SDC created new needs for the clients in addition to the technical teeth straightening their clients needed. This disruption resulted in a shift to the tele dentistry services – for faster turnaround time to teeth straightening (from an average of 24 months to 6 months, lower – almost half the cost and no need to travel to the dentist’s or orthodontist’s office. So, the clients won in a big way from SDC’s innovations.
Big and quick wins over the traditional players are generally never well received by the incumbent. A fierce and disruptive competitor always attracts scrutiny and SDC’s new approach to the industry did exactly that. The traditional dentistry players were and are strongly aligned with the regulators. Most had and influence the design and implementation of some of the regulations in the industry.
One new rookie against thousands of people who have been in the game for 100s of years – what are the chances of the one player winning?
The traditional players did their homework in analysing SDC’s systems, processes, protocols, etc. and found many loopholes which they could challenge. SDC incurred high legal costs which ran their once USD 9 billion valuation down to a point of bankruptcy in December 2023 – leading to an eventual shutdown process and the traditional players winning back their customers.
Fintech disruption to the traditional
The fintech industry brings great benefits to market, as it provides for inclusivity to the previously underserved in both B2C and B2B markets. Traditional players in the financial services sector, such as banks and insurance companies, are having to shake up to adapt through either use of their internal research and development teams or through acquisition of new up and coming fintech start-ups.
Although acquisition may seem easy and fast, it is not always the case. The traditional players may have already invested in fintech products that are not yet complete but have fast become outdated or will be outdated by the time they are released. Therefore, stopping a project that has significantly progressed may pose losses to the traditional players. However, continuing with the product may also result in poorer performance than if a solution had been halted – this brings about uncertainty for the traditional players.
The traditional players are unlikely to be completely ousted from the industry – they may marginally shrink, but they have a significant advantage over fintech disruptors.
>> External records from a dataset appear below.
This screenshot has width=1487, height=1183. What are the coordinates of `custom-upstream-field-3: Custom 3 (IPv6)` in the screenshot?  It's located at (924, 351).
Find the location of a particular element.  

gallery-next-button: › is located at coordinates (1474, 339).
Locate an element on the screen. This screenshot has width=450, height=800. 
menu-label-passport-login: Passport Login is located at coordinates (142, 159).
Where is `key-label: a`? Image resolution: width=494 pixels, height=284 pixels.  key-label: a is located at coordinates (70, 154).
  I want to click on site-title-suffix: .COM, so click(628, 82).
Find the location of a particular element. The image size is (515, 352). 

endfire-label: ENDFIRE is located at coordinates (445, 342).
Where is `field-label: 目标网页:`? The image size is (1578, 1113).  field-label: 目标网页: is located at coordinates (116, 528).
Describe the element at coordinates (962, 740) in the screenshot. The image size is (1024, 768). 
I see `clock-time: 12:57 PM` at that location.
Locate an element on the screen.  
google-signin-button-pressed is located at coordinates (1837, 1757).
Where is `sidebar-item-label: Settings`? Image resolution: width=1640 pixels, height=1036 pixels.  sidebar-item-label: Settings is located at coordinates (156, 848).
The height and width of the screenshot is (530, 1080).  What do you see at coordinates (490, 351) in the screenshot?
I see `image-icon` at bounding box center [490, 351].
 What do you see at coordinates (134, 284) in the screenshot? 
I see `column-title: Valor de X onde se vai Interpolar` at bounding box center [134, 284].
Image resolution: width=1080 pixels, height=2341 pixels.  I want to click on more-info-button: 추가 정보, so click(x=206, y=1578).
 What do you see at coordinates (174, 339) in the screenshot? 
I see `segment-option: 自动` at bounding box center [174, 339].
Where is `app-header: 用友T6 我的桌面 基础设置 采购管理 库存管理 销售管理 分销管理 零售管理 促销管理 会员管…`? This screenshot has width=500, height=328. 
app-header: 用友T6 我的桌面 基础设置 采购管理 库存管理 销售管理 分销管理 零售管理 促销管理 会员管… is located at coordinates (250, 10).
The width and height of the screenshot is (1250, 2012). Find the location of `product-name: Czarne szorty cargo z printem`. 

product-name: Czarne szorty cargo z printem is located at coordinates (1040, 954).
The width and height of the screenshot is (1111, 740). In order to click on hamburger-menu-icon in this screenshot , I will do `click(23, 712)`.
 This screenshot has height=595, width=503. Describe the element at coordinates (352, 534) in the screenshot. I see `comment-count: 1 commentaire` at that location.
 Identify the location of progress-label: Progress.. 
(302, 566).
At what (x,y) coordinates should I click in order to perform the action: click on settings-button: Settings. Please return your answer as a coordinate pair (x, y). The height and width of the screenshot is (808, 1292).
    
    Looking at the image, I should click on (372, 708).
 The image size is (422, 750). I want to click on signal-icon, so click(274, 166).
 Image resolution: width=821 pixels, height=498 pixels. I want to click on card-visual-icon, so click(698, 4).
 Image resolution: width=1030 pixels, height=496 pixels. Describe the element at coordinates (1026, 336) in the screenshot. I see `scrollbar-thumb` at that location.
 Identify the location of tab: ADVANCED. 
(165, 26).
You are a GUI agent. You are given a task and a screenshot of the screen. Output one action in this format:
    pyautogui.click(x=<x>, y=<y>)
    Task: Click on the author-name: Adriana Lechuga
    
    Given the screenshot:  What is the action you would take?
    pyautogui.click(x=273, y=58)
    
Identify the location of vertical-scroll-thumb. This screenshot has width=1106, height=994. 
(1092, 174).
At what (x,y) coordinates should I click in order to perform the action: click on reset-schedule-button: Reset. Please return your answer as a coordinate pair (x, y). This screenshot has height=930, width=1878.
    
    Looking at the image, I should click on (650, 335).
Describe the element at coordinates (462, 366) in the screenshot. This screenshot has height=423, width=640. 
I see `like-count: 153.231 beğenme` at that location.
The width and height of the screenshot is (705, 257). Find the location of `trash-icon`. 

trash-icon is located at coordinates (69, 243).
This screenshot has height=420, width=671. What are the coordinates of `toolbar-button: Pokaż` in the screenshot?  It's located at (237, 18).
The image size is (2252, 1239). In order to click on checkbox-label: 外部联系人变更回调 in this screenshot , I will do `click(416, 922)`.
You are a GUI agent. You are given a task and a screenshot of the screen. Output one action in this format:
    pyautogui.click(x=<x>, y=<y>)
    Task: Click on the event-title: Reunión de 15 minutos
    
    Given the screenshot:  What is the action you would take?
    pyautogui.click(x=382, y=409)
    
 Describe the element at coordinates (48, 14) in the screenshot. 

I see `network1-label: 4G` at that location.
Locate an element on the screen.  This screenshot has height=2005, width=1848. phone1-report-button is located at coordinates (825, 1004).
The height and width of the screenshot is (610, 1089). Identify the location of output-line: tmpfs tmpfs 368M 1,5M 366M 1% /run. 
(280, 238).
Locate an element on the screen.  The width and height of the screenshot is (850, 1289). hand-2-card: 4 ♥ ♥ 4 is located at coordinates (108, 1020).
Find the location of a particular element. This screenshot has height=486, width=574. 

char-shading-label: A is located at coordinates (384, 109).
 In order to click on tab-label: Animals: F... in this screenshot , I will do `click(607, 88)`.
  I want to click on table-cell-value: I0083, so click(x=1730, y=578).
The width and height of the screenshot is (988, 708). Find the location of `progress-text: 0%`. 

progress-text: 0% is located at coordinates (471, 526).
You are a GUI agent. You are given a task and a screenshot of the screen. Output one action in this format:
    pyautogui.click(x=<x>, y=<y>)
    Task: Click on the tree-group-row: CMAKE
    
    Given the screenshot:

Their financial muscle power can easily thwart out the fintech players, through product price reductions, lobbying for enhanced regulatory requirements against new entrants with the Financial Services Conduct Authority (FSCA), South African Reserve Bank (SARB) and other related regulatory bodies – similar to the traditional players against SDC in the tele dentistry phenomenon.
Sandbox or partner with traditional players
There is no institution that is too big to fail. The mobile cellular phone industry has shown us that dominant brands can seem immortal only to be out of market if they are not listening to customers’ needs or even thinking to disrupt their own dominant products. Players such as Nokia and Blackberry became dominant in the market that they forgot to keep up with customers’ continuous evolving needs. Apple became a player that glaringly led the focusing on other needs that cell phone users would need in addition to telephonic communication, this was obviously backed by trends of technological evolution which other players clearly didn’t bother themselves about – “Internet!, iPod! and a Phone! – 3 devices all on one device and fit in your pocket”
Fintech companies need not fear traditional players, but they can either see them as partners to work with. However, if their innovations are not aligned with the traditional players, they can approach the regulators directly – for example the South African Reserve Bank (SARB) has a Sandbox forum, which has been motivated by the World Bank to allow new and old financial services players to come through with innovative ideas that can be tested to soon be regulated. This allows players to develop products that are safe and useful for the consumers.
The Sandbox approach may be lengthy as regulators have to perform research and consult with various key stakeholders. However, in the long run this may result in new fintech players having dominance in a market they have created or alternatively partnering with the traditional players in enhancing service offering to a wider market. The point is to ensure that the consumers win at the end of the day.